Written by: Joy Wiltermuth

Click here for original article

Even if Federal Reserve Chairman Jerome Powell and his cohorts stopped hiking policy rates soon, the 30-year fixed mortgage rate still would climb to 10%, according to Christopher Whalen, chairman of Whalen Global Advisors.

That’s because the Fed’s torrid pace of rate increases in 2022 takes time to seep back into mortgage rates, especially with the fed-funds rate already jumping to a 3%-3.25% range in late September, from almost zero a year before. 

“Lenders only slowly adjust their rates,” Whalen told MarketWatch. “They are not used to seeing rates moving this fast, and typically would change rates only once a month or once every other month.”

Borrowers pay a premium above risk-free Treasury rates on mortgages to help account for default risks. The 30-year Treasury rate BX:TMUBMUSD30Y rose to 4.213% Thursday, its highest since 2011, according to Dow Jones Market Data.

Freddie Mac on Thursday said the 30-year mortgage rate was averaging 6.94% in its latest weekly survey, a 20-year high that has severely curtailed demand for new home loans.

But with U.S. inflation showing no signs of a clear pullback from a 40-year high, expectations have been running high for the Fed to increase its policy rate by another 75 basis points at its November meeting, and potentially by the same amount again in December, according to the CME FedWatch tool.

The CME odds on Thursday favored a 4.75%-5% fed-funds rate to kick off February.

“There is a lag effect in mortgages,” Whalen said, adding that even if central bankers decided to hit pause on additional rate increases after their December meeting, the 30-year mortgage rate still would “easily touch 10% by February.”

Whalen, an investment banker, author and specialist focused on banking and mortgage finance, urged the U.S. Securities and Exchange Commission in 2008 to move complex and opaque derivatives “back into the daylight,” after banks and investors saw hundreds of billions of dollars in losses tied to structured debt, including subprime mortgage exposure.
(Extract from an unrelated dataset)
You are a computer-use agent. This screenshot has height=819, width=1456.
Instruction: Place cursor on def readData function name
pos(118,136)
He also provided testimony to Congress in 2009 about systemic risks of the banking industry.

Now, Whalen sees another major shakeout coming in mortgage banking as profitability continues to get pinched (see chart) and the housing market sputters.

Importantly, Whalen also sees potential for home prices to give back all of their pandemic gains if rates stay high for all of 2023. 
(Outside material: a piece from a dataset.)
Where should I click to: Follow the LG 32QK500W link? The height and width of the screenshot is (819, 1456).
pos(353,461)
That’s a bigger call than estimates for a 10%-15% correction in home prices from prices that surged 45% nationally during the pandemic.

 But Whalen pointed to speculative home flipping volumes that reached almost $150 billion, or 10% of total home sales in 2022, and the cold blanket of double-digit mortgage rates as catalysts for a steeper home price retreat.

Economists at Mizuho Securities on Thursday pegged median home sales prices as down 2.5% from their peak, in a client note, and characterized the housing market as “deteriorating,” but mostly in line with expectations given the sharp jump in mortgage rates. 

Mortgage loan rates can be traced directly to the mortgage-backed securities, or MBS, market, which are bonds that trade on Wall Street, mostly with government backing, that finance the bulk of the near $13 trillion U.S. mortgage debt market. 

With the Fed’s race to raise rates, it has jolted financial markets, sunk stocks and led to a stark decline in mortgage bond issuance this year, while also making it more expensive for corporations, municipalities and households to borrow as part of its inflation fight.

“It will take us months to get the bond market and lending market in sync so people can make money again,” Whalen said.

Stocks closed lower for a second straight day on Thursday, leaving the S&P 500 index SPX off 23% on the year at 3,665.78, and the 10-year Treasury rate BX:TMUBMUSD10Y at 4.225%, its highest since June 2018.